What annie thinks about @ 4am
Since Noble’s note on Hiroshima, there has been little consideration for other cultures and their approaches to technology. Kudos to Paul Wolpe for pointing out the differences in ‘eastern’ and ‘western’ approaches to technology.
Yet, only a small portion of the Wolpe’s article mentions “Sushi Science”, and it seems his questioning of ethics remains somewhat, in a narrow and restricted.
The article begins with an interesting discussion on pomo culture and the ethics of genetic science. However, it’s a shame Wolpe doesn’t expand on the differences of cultures and the questioning of a ‘self-identity’ in a postcolonial context. Instead, Wolpe uses what seems to be staple to ethicists in this discourse: the Diaspora and victimization of Jews.
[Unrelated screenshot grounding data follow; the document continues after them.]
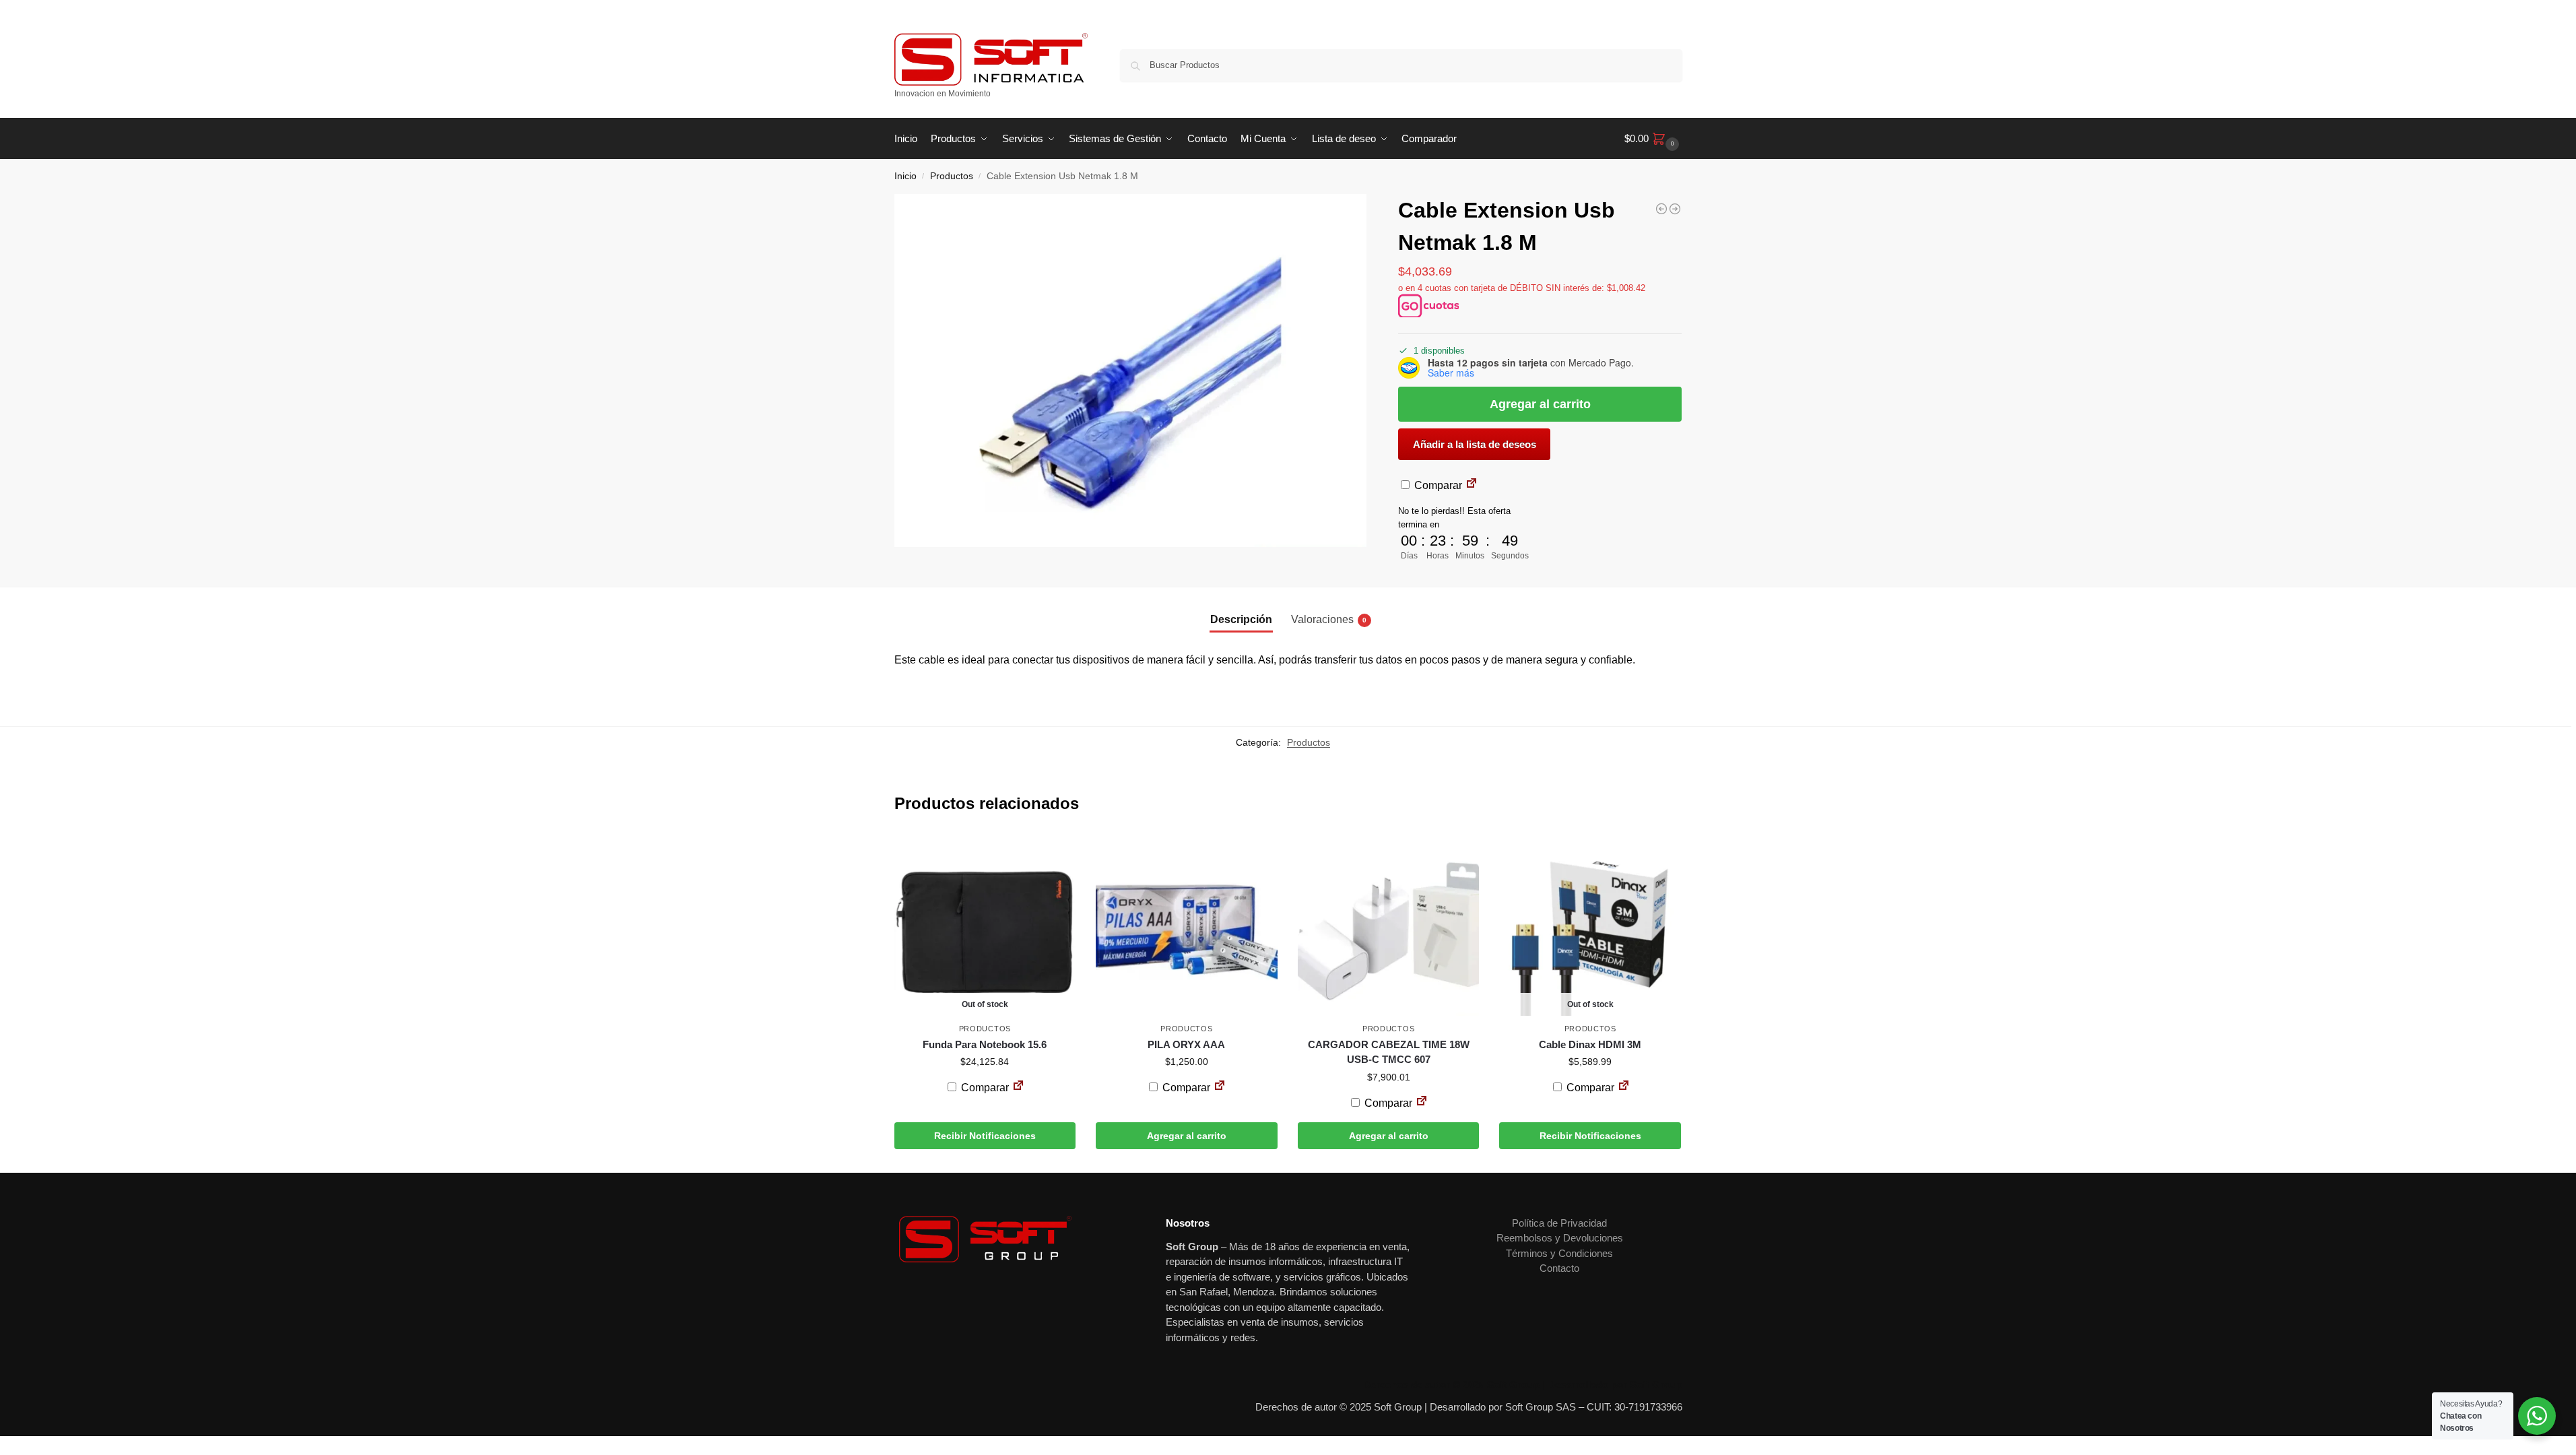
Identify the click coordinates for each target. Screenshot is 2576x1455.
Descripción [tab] (1241, 619)
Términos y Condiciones (1559, 1253)
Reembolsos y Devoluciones (1559, 1237)
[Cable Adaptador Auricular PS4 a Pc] (1675, 209)
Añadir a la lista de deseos (1474, 444)
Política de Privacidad (1559, 1223)
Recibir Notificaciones (985, 1135)
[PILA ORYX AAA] (1187, 925)
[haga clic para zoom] (1130, 370)
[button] (1653, 139)
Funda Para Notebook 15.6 (985, 1044)
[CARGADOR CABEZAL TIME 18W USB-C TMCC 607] (1389, 925)
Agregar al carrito (1540, 404)
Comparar (1437, 485)
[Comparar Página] (1471, 485)
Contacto (1559, 1268)
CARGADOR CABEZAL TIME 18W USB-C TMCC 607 (1388, 1052)
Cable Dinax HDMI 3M (1590, 1044)
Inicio (905, 176)
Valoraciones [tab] (1328, 619)
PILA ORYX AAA (1186, 1044)
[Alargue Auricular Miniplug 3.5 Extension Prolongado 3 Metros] (1661, 209)
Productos (951, 176)
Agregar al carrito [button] (1186, 1135)
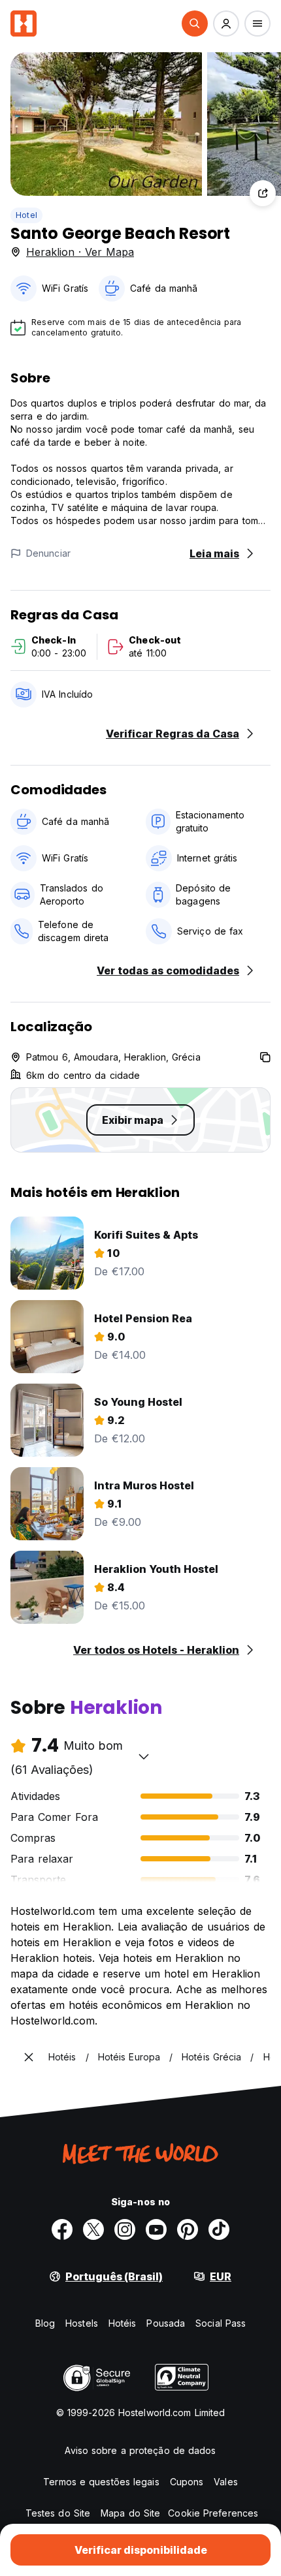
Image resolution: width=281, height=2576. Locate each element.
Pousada (165, 2323)
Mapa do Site (130, 2513)
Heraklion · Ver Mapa (80, 251)
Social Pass (220, 2323)
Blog (45, 2323)
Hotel (26, 215)
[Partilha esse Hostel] (263, 193)
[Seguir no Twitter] (93, 2229)
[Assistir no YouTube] (156, 2229)
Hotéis (122, 2323)
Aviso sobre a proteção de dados (140, 2450)
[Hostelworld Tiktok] (218, 2229)
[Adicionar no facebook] (62, 2229)
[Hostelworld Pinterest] (187, 2229)
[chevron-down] (143, 1756)
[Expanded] (28, 2057)
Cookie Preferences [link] (213, 2513)
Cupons (187, 2481)
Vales (226, 2481)
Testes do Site (57, 2513)
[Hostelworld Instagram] (124, 2229)
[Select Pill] (195, 23)
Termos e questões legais (101, 2481)
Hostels (81, 2323)
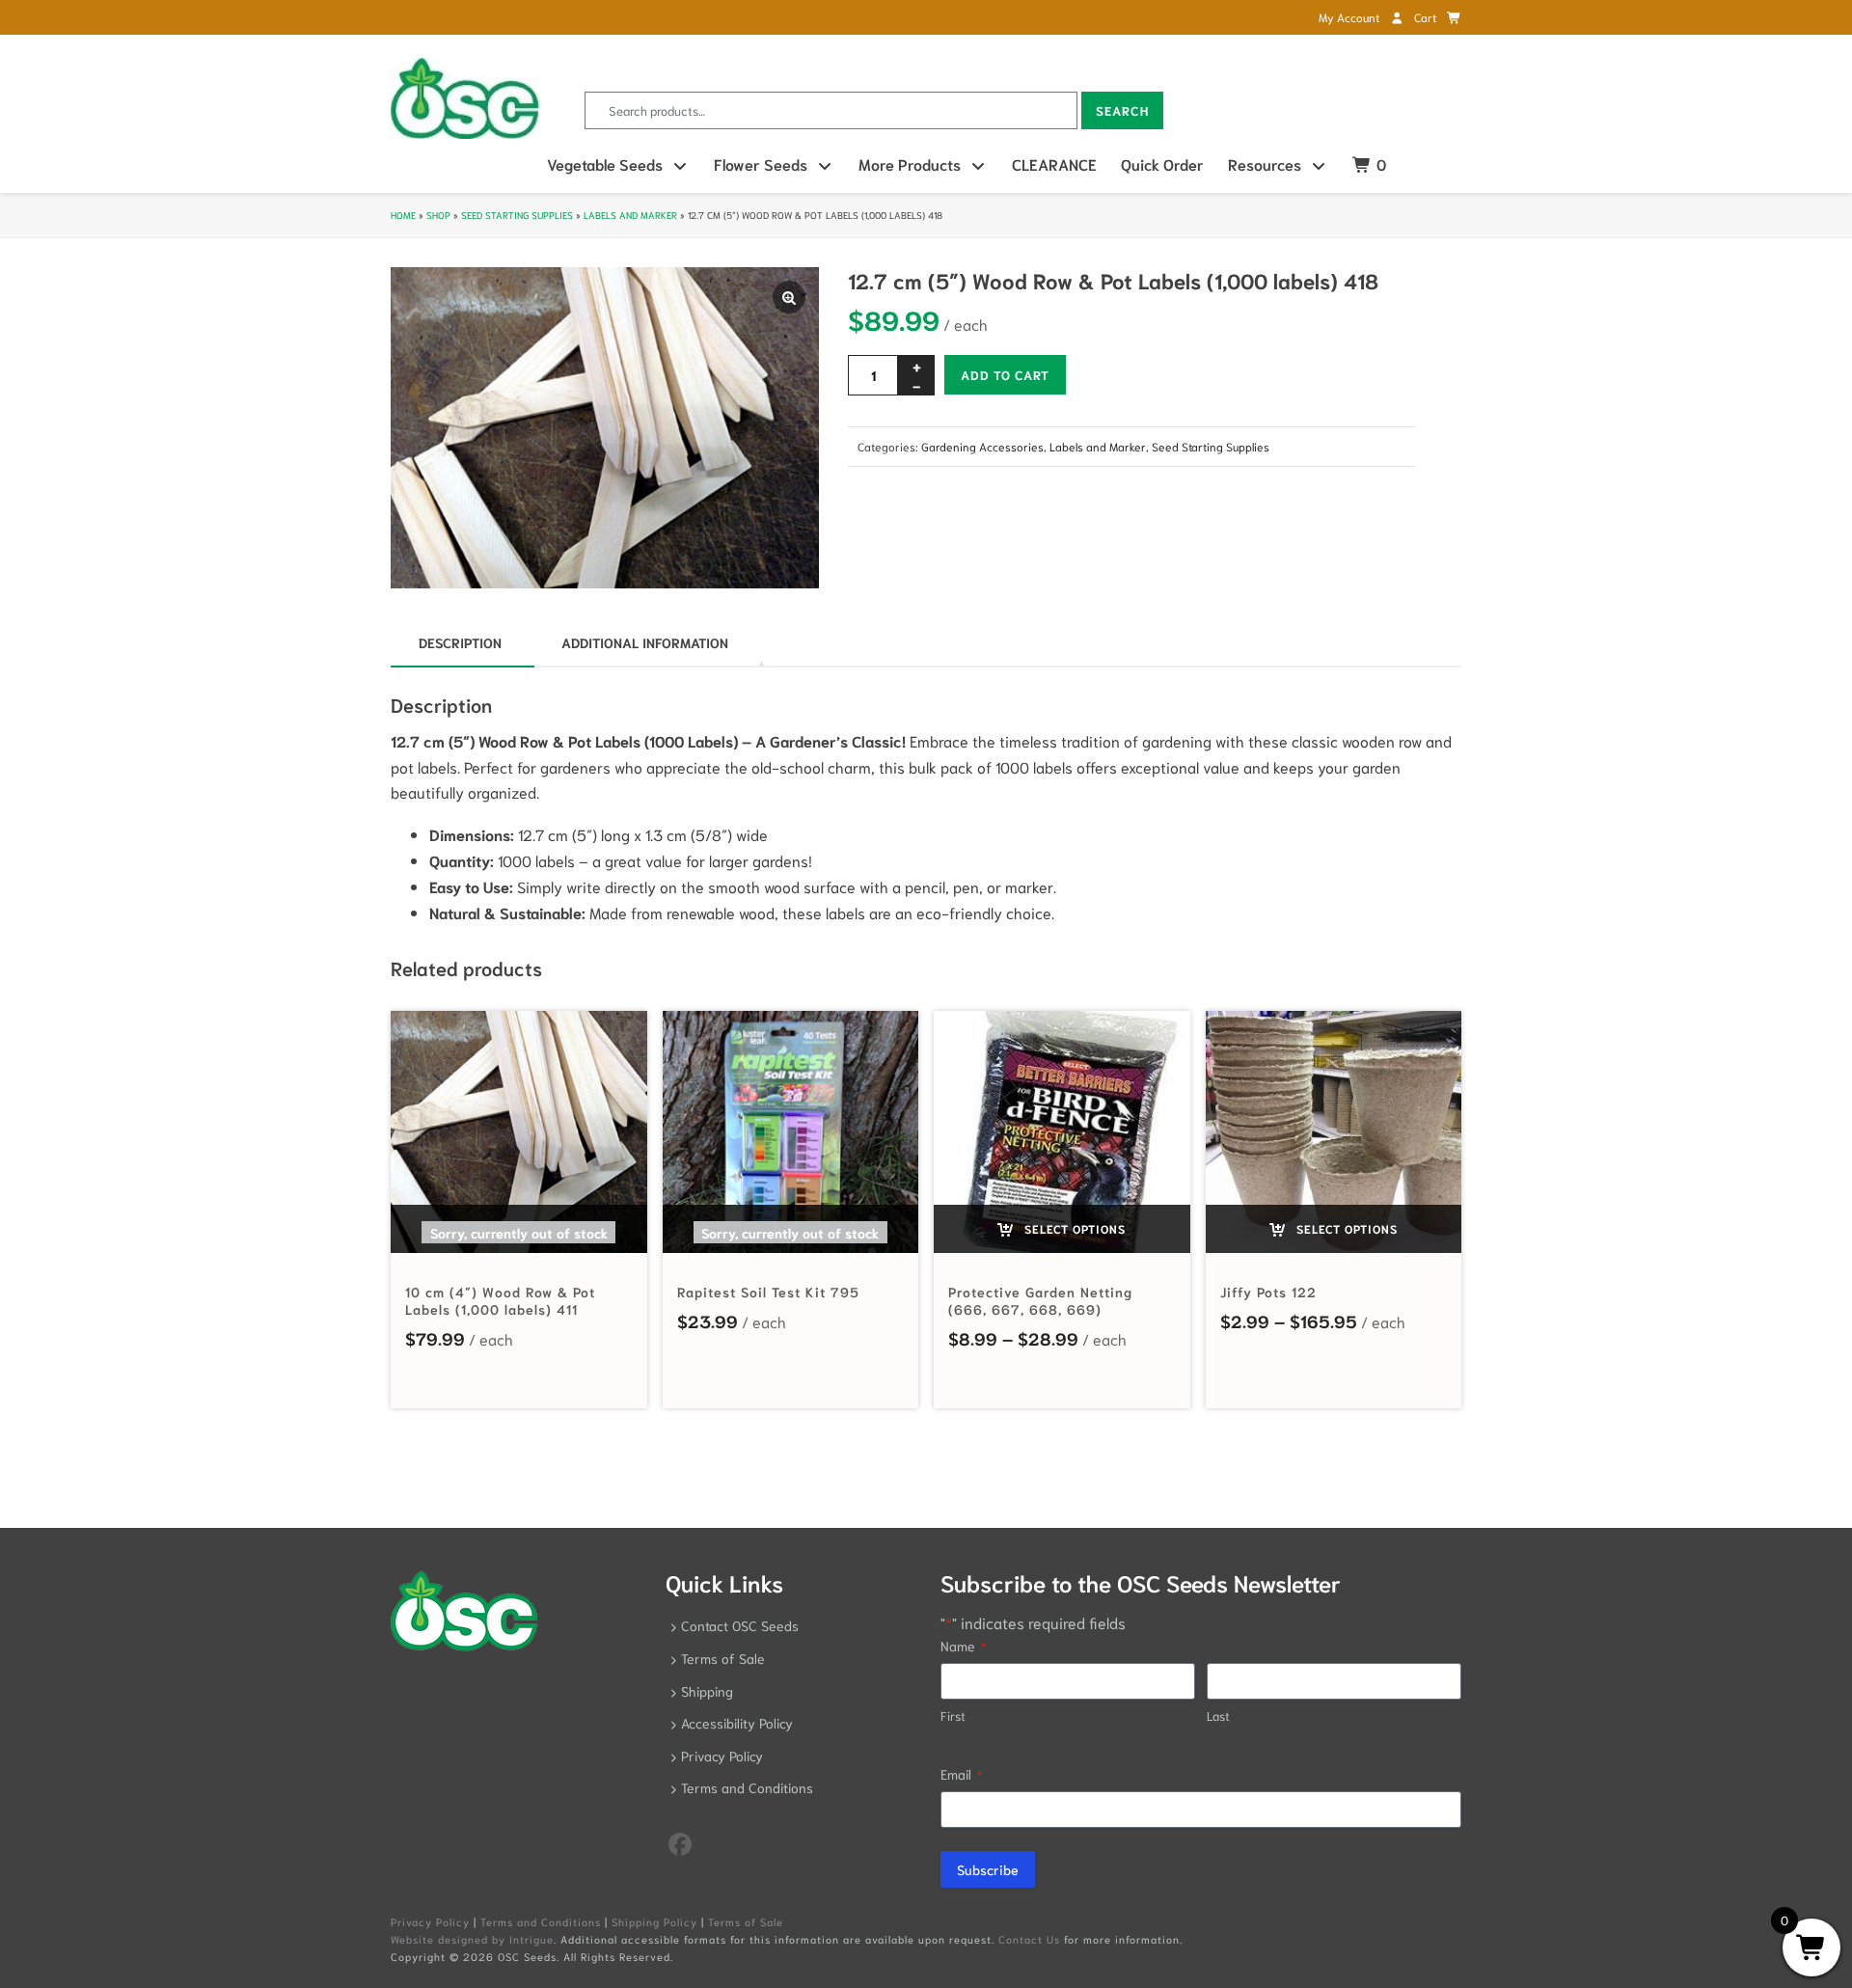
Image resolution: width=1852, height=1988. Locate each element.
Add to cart (1005, 375)
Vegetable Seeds (605, 163)
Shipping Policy (654, 1921)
Though the examples of Diaspora, the embodied self, and Eugenics illustrate the tensions of cultural construction and biological determinism, in a pomo-poco setting, these are issues that are experience on a global level.
In one of his essays, Said’s speaks of the immigrant experience as an “exile’, that is having a ‘house’ but no ‘home’. Though Wolpe mentions the import/export setting of a pomo world, is not a cultural identity crisis experienced by any Canadian with a hyphenated identity? Under the title, “Jews in Diaspora”, for the sake of postcolonialism, lets appropriate Wolpe’s opening sentence to the following:
insert any Canadian hyphenated identity here] struggle to live in some dynamic tension between the expectations of society and the expectations of being [insert any ‘race’ here]”.
As for the issue of Jews and Eugenics, I’m surprise Wolpe departs from the “Negroes”, as not equally a victim of eugenics. Though not with the same tone as Hitler, the physiognomic rhetoric of the “other body” nonetheless justified racism and the torment of Africans during the slave trade.
I’m criticizing Wolpe not because I don’t think he’s wrong (I really liked the article). Ethicists that use the holocaust or the ‘jew example’ need to reflect it back to the world, and not as a point in history. As Athena points out in her article, the risk of seeing the holocaust as a stand-alone example makes invisible the ‘language of eugenics’ (another facet of biopolitics) occurring on a global scale, just as Wolpe’s negates the racism against Africans.